From the text about migrating components to pipelines v2, write out word for word the part that opens with the words containing "We are working" and closes with "to the community.".

TEXT TO READ>
_ _ _ _ _

Migrate Components to Pipeline v2

Open julian-risch opened this issue 2 years ago • 0 comments

We are working on Haystack 2.0, with a major refactoring of pipelines and components.

Rationale

We need to prioritize the list of components and separately the list of document stores to migrate to pipelines v2. Most risky components and components essential to most pipelines should be migrated first. Let's also collect feedback on what components are most relevant to Sol (@sjrl) to enable them to give feedback early on based on real use cases. Let's also use telemetry data to see what components are most important to the community.

Use cases

List of the usecases to support, in priority order, with a list of the bare minimum components required for them to work. Note: every pipeline needs the components of all the pipelines above it in priority order in order to work.

Each "component type" links to another small epic where the specific component is broken down into a set of requirements, which might eventually be covered by one or more v2 components.

_ _ _ _ _

RECORDED INFORMATION>

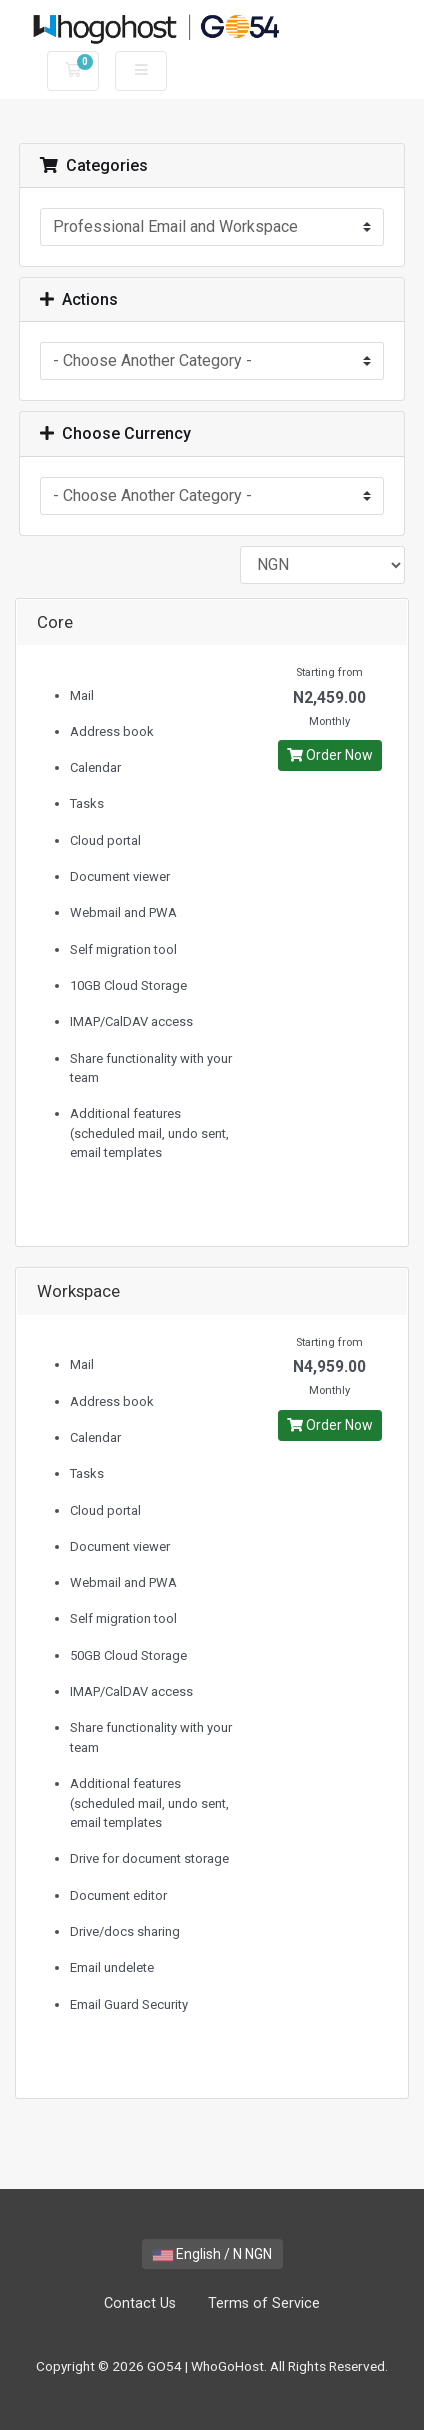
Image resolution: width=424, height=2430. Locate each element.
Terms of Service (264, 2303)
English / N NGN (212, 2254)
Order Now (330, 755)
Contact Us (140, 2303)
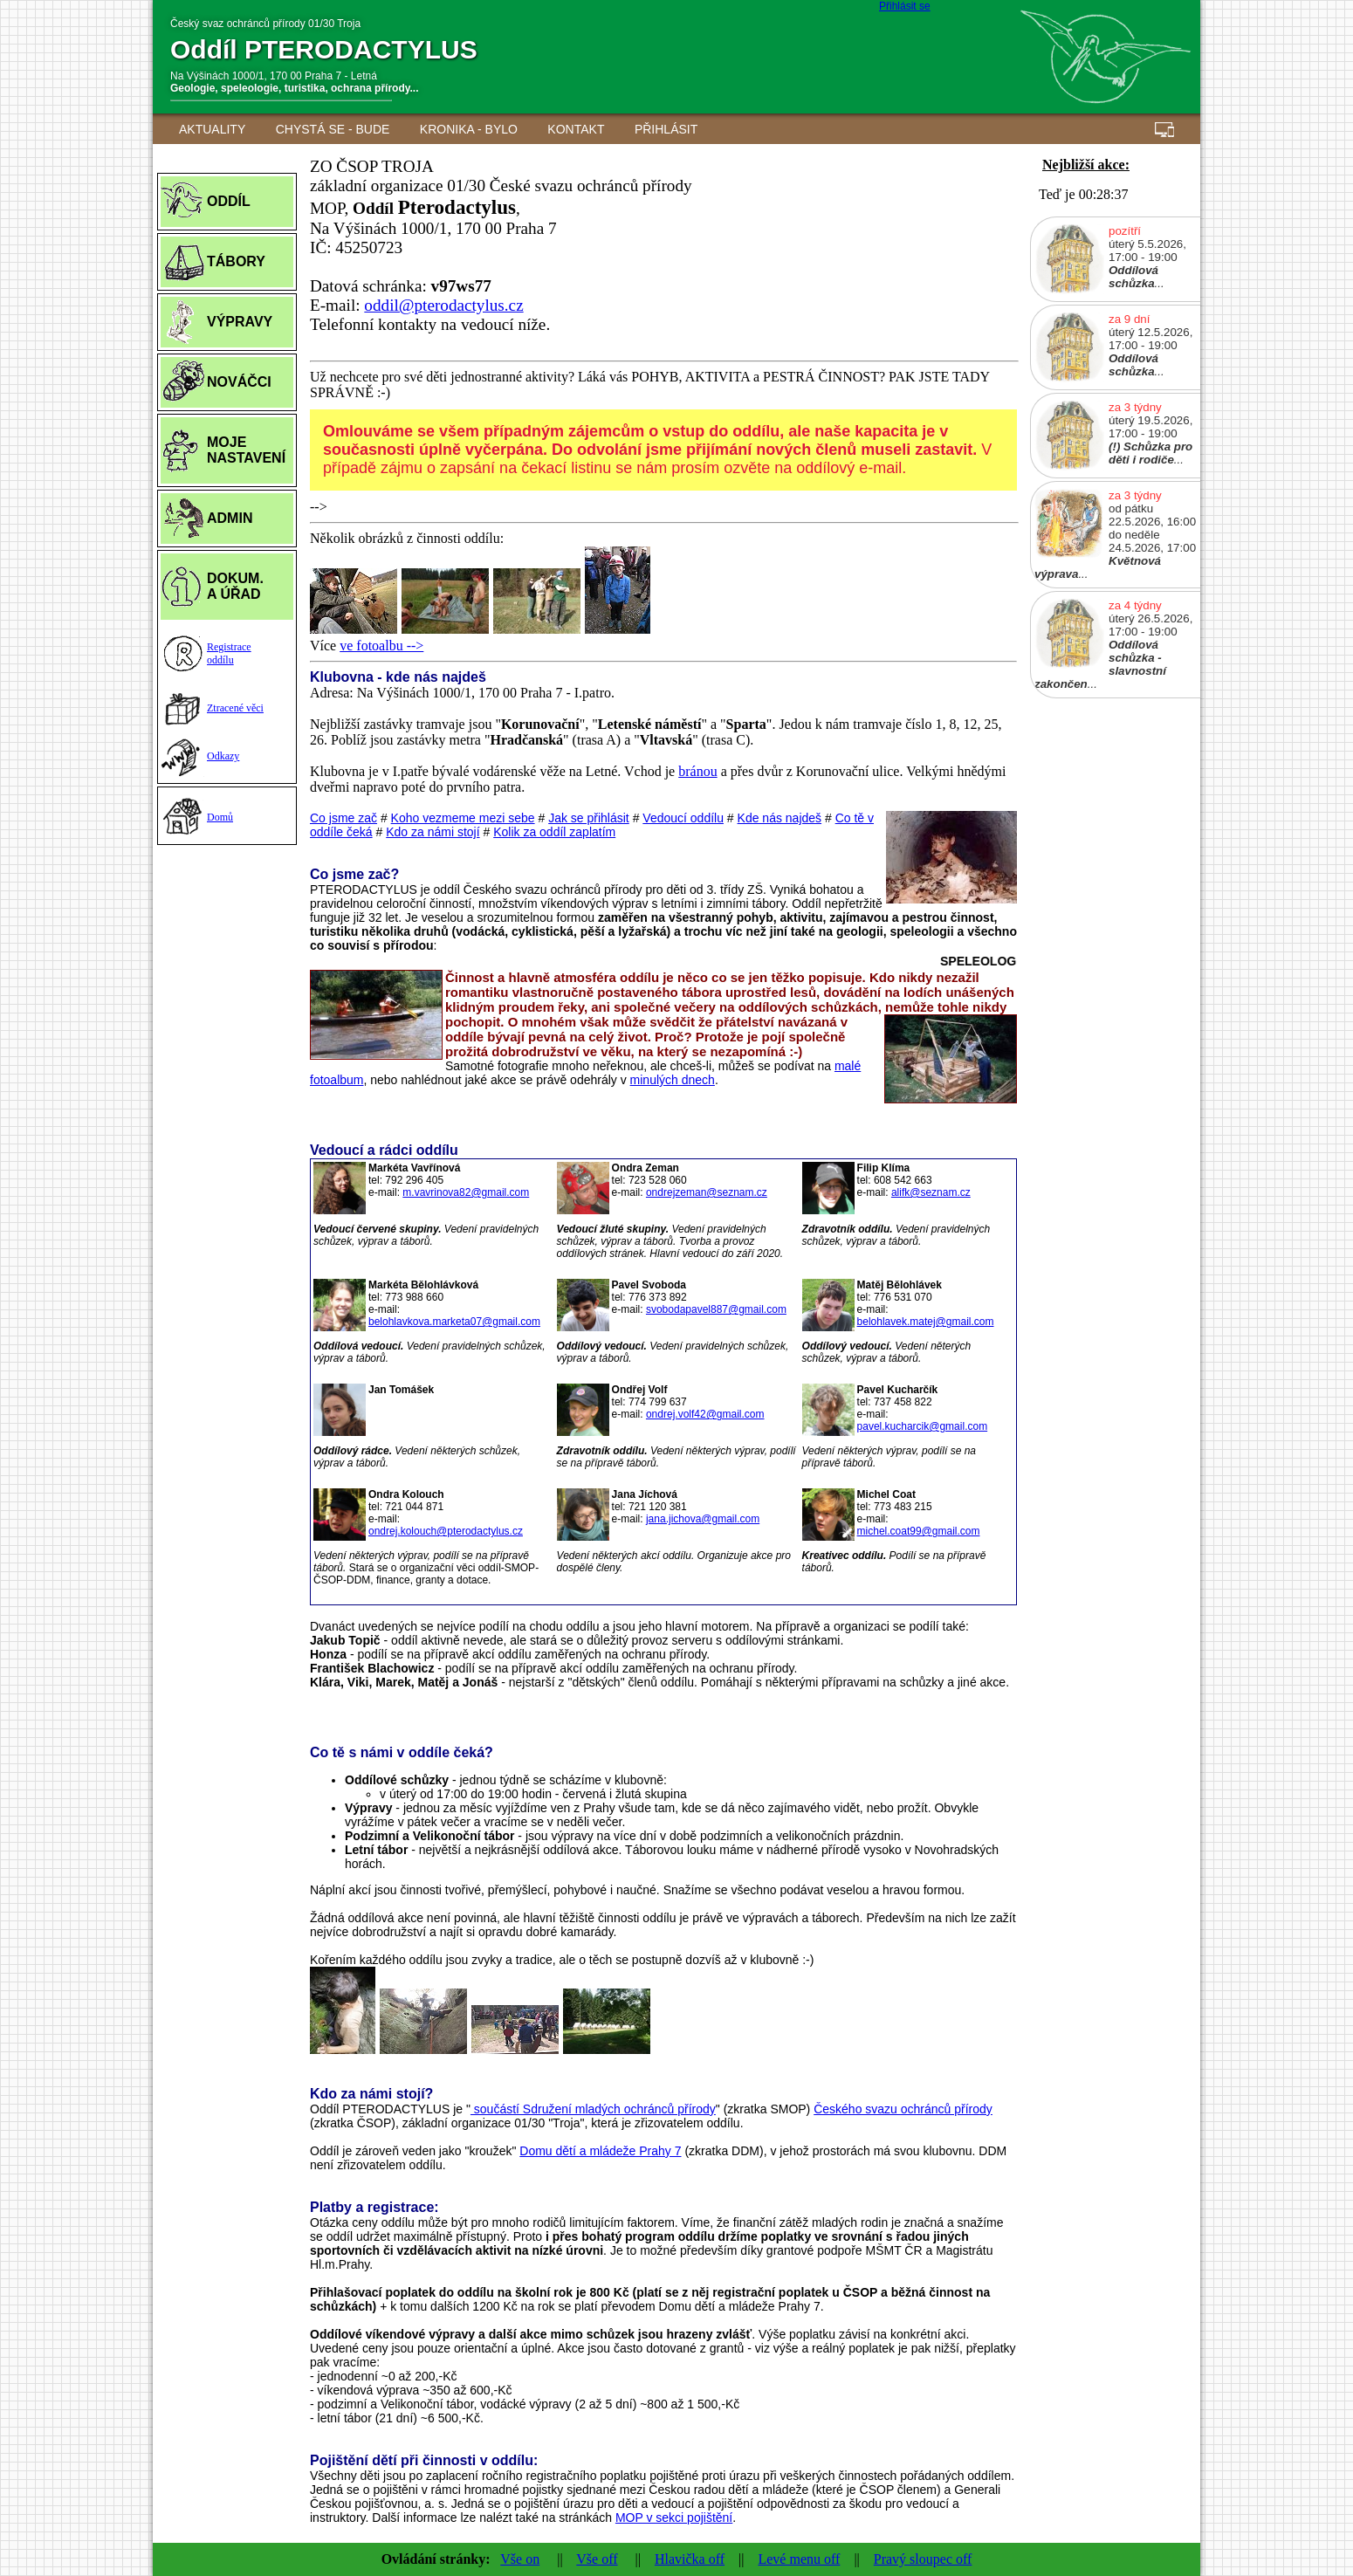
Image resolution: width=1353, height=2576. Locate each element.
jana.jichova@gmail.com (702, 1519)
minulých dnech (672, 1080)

_ _ _ _ _

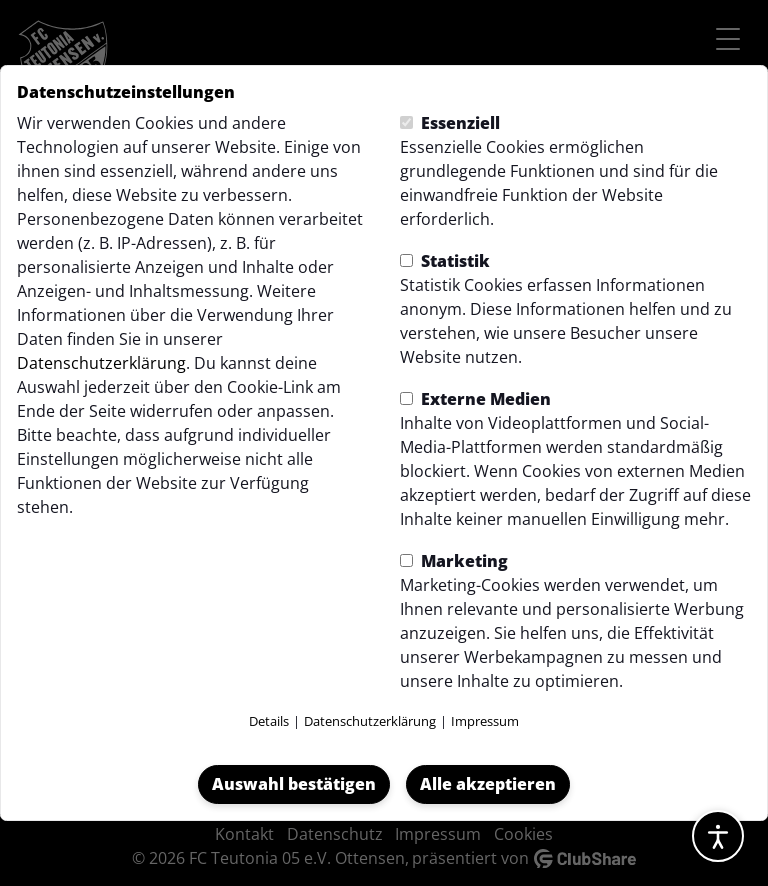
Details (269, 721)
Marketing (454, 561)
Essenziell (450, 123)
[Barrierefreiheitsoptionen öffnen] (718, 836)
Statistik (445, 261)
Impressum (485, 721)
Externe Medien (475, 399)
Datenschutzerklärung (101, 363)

_ _ _ _ _

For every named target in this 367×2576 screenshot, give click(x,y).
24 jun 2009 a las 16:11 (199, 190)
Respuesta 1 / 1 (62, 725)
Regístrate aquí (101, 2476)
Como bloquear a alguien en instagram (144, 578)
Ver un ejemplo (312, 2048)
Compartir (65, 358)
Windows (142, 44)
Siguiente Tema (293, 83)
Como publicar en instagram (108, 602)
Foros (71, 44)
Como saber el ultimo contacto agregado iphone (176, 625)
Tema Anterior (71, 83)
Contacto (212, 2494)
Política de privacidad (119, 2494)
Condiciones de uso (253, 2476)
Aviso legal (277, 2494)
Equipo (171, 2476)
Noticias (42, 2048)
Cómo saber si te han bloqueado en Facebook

_ _ _ _ _

OUTPUT FOR THIS EXERCISE>
We are working on Haystack 2.0, with a major refactoring of pipelines and components.

Rationale

We need to prioritize the list of components and separately the list of document stores to migrate to pipelines v2. Most risky components and components essential to most pipelines should be migrated first. Let's also collect feedback on what components are most relevant to Sol (@sjrl) to enable them to give feedback early on based on real use cases. Let's also use telemetry data to see what components are most important to the community.